Internet citizenship

The name of the group was Community Memory, and according to an handout they distributed, the terminal was "a communication system which allows people to make contact with each other on the basis of mutually expressed interests, without having to cede judgment to third parties."

Steven Levy, Hackers (Community Memory was established in August 1973)

Reach out and touch someone

Cheap long distance communication is one of the things that people like about the Internet. But it does much more than that.

Communicating on the Internet allows you reach people in ways that you just couldn't do otherwise. I work for a volunteer Internet group called Virtual Moreland. One day, someone wanted to find a particular person in America. He knew this person's name, that they worked in the alternative energy industry and that he once lived in a city in California. For two hours, we searched the Internet for some trace of this bloke, with no luck.

So, having exhausted our own resources, we talked to a group of people. We asked an alternative energy discussion group if anyone knew this man. Within 24 hours, we had a reply that told us his current business, his address and his contact details. That is the way that the Internet really works.

Web based discussions

Some Web pages that you go to also have discussion groups attached to them. With some notable exceptions (see PhotoNet, http://www.photo.net/), these discussion groups are a failure. Usually, you find that hardly anyone has contributed to them.
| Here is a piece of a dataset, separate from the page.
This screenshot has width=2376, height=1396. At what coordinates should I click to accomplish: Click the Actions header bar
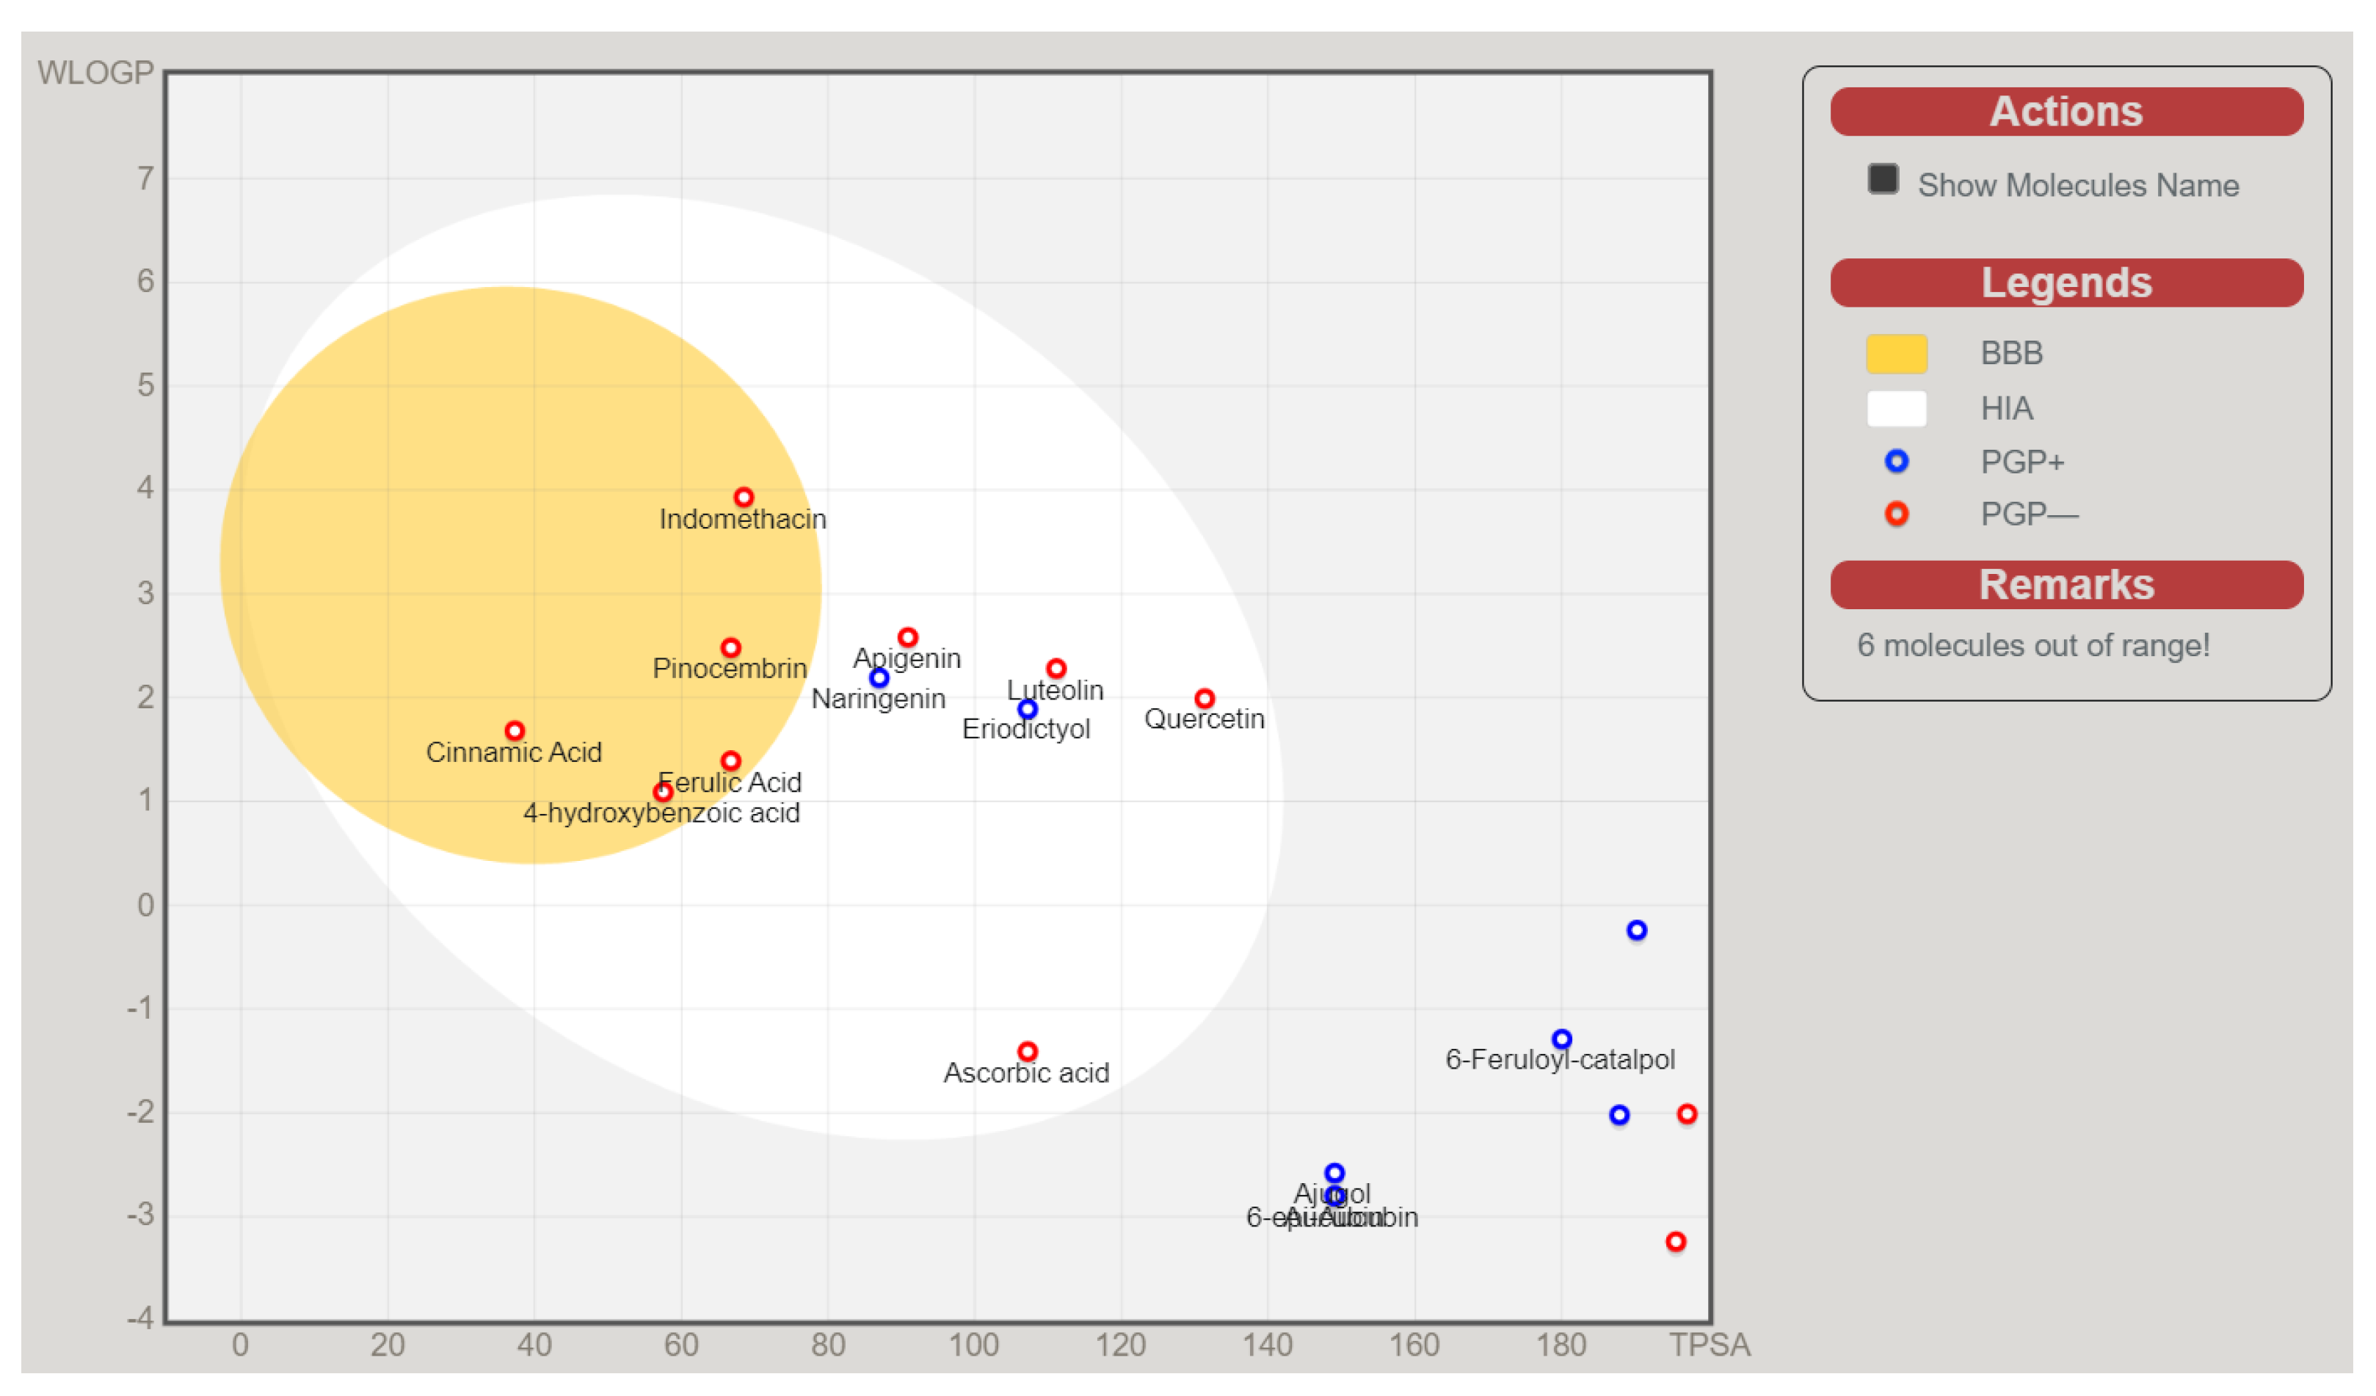tap(2066, 112)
This is mainly because you have to visit the Web page to participate in the discussion. Most people won't do that. It is too much effort for too little reward.

Sometimes, though, Web based discussion systems do generate enough steam to be interesting and useful. If you are interested in photography, I suggest that you visit PhotoNet and look at the question and answer discussion pages there. It is a very clever system, which takes into account how people really work on the Internet. And it works.